In HIV infection a large frequency of HIV specific CD8+ and CD4+ T lymphocytes are dysfunctional and coincidentally show an increased expression of the negative regulator of T cell activation PD-1, PD1 ligation by PD-L1 and PD-L2 leads to the inhibition of most T cell functions including proliferation, cytokine production and survival. However, the molecular mechanisms downstream of PD-1 remain unknown. The major objective of this project is to define the molecular mechanisms that render T cells dysfunctional following PD-1 ligation and to identify strategies that will allow the rescue of such dysfunction in HIV specific CD8 cells. We will test the hypothesis that PD1 interferes with upstream TCR signaling pathways in order to affect all T cell functions. We have shown that PD-1 ligation leads to the phosphorylation of SHP-1 and SHP-2 phosphatases. Moreover PD1 crosslinking leads to the inhibition of p56Lck activation through the phosphorylation of the tyrosine Y505 by the inhibitory kinase Csk.

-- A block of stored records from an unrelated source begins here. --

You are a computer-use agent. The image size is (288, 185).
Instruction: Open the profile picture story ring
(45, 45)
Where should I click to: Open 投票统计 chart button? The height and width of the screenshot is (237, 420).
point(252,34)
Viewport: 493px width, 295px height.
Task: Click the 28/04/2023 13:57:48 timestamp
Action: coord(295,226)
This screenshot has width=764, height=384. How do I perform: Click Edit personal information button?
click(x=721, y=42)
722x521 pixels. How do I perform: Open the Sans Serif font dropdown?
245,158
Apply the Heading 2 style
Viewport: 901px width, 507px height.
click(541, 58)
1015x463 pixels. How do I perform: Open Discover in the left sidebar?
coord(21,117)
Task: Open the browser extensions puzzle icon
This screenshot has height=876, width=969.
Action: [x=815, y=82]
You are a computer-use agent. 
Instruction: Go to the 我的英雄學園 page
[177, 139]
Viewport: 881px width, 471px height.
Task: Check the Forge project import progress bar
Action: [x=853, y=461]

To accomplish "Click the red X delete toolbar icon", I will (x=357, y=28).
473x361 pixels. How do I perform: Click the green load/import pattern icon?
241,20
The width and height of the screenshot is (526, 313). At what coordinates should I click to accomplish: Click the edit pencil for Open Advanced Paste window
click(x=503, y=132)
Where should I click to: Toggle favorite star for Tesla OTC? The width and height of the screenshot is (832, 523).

In Specific Aim 1 we will determine the proximal signaling defect in PD-1 hi exhausted cells from HIV infected patients and assess whether Csk is recruited to the immunological synapse by PD1 ligation or whether it is released from Cbp/PAG by the SHP- 2 phosphatase. We will determine by quantitative immunoprecipitation if the inhibitory kinase Csk and the in phosphatases SHP-1 and SHP-2 are recruited to the TCR complex. Fluorescence (Forster) resonance energy transfer (FRET) experiments will be carried out to identify the partners involved in the negative regulation of p56Lck activity. The recruitment of these negative regulators will be assessed in cells showing varying degrees of dysfunction . We will use siRNAs specific for Csk, SHP-1, SHP-2 and Fyn-T and activated forms of Lck to rescue T cell function in T cells at the extremes of this gradient of dysfunction.
In Aim 2, live cell imaging using total internal reflection fluorescence microscopy (TIRFM) will be used to visualize, (in collaboration with Core C) the dynamics of the immunological synapse formation upon PD-1 crosslinking in HIV specific CD8+ T cells showing varying degrees of dysfunction. . We will assess whether inhibition of the kinase Csk and the phosphatases SHP-112 will restore the integrity of the synapse as observed in efficiently activated T cells. Results emanating from this project may lead to the identification of novel therapeutic targets that can allow immune reconstitution during HIV infection.

National Institute of Health (NIH)
National Institute of Allergy and Infectious Diseases (NIAID)
Research Program Projects (P01)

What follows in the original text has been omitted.